最后定位到VisitTypeInline函数，它会调用不同的Visit函数，例如：

// NullType
Status Visit(const NullType& type) {
  out_->buffers.resize(1);

  // ARROW-6379: NullType has no buffers in the IPC payload
  return GetFieldMetadata(field_index_++, out_);
}

// FixedSizeBinaryType
Status Visit(const FixedSizeBinaryType& type) {
  out_->buffers.resize(2);
  RETURN_NOT_OK(LoadCommon(type.id()));
  return GetBuffer(buffer_index_++, &out_->buffers[1]);
}

template <typename T>
enable_if_t<std::is_base_of<FixedWidthType, T>::value &&
                !std::is_base_of<FixedSizeBinaryType, T>::value &&
                !std::is_base_of<DictionaryType, T>::value,
            Status>
Visit(const T& type) {
  return LoadPrimitive<T>(type.id());
}

可以看到是根据recordbatch当中的schema中的每个field的type决定，正常应该会调用上述第三个Visit(i列)与第一个Visit(j列，由于是个空数组)，实际却是第三个调用了两次，所以会进入GetBuffer两次，从而导致buffer_index越界。

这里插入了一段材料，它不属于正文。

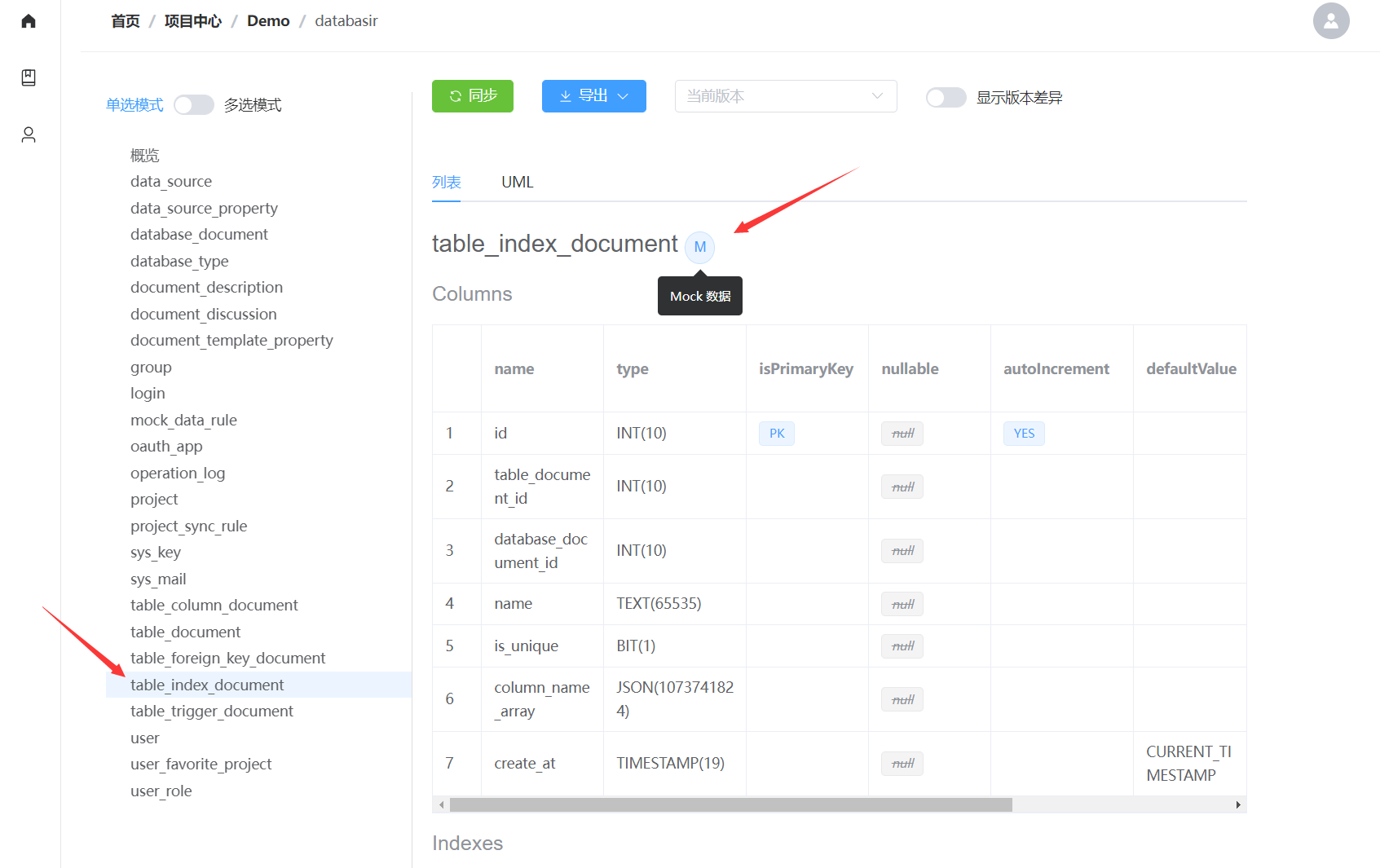This screenshot has width=1380, height=868.
Task: Enable the 显示版本差异 switch
Action: 946,98
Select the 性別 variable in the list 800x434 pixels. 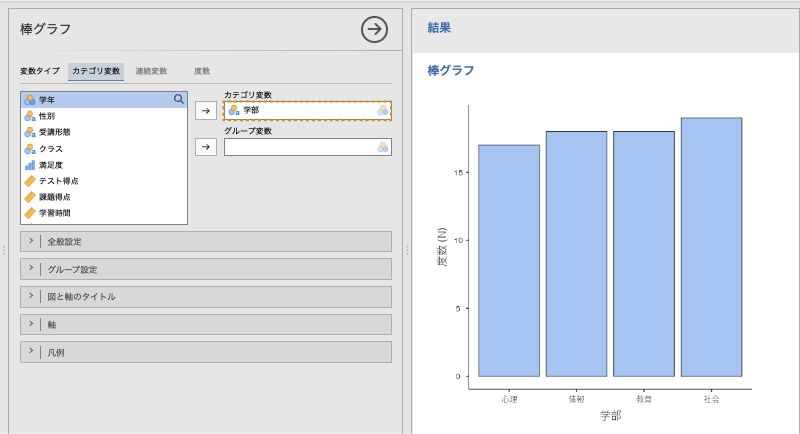click(x=47, y=116)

现在问题确定了是类型引起，所以回过头来看schema构建逻辑即可，发现却是代码写的又问题。

garrow_store_func_ptr(datatype, PGTypeToArrow(atttypid));

可以看到这里并不是null type，因此转换为下面代码即可fix掉。

garrow_store_func_ptr(datatype, (GArrowDataType *) garrow_null_data_type_new());

本节一行代码引入了一个难以发现的问题，而且这种问题关键是需要深入Arrow才可以理解，看来得多学习学习了，本节完~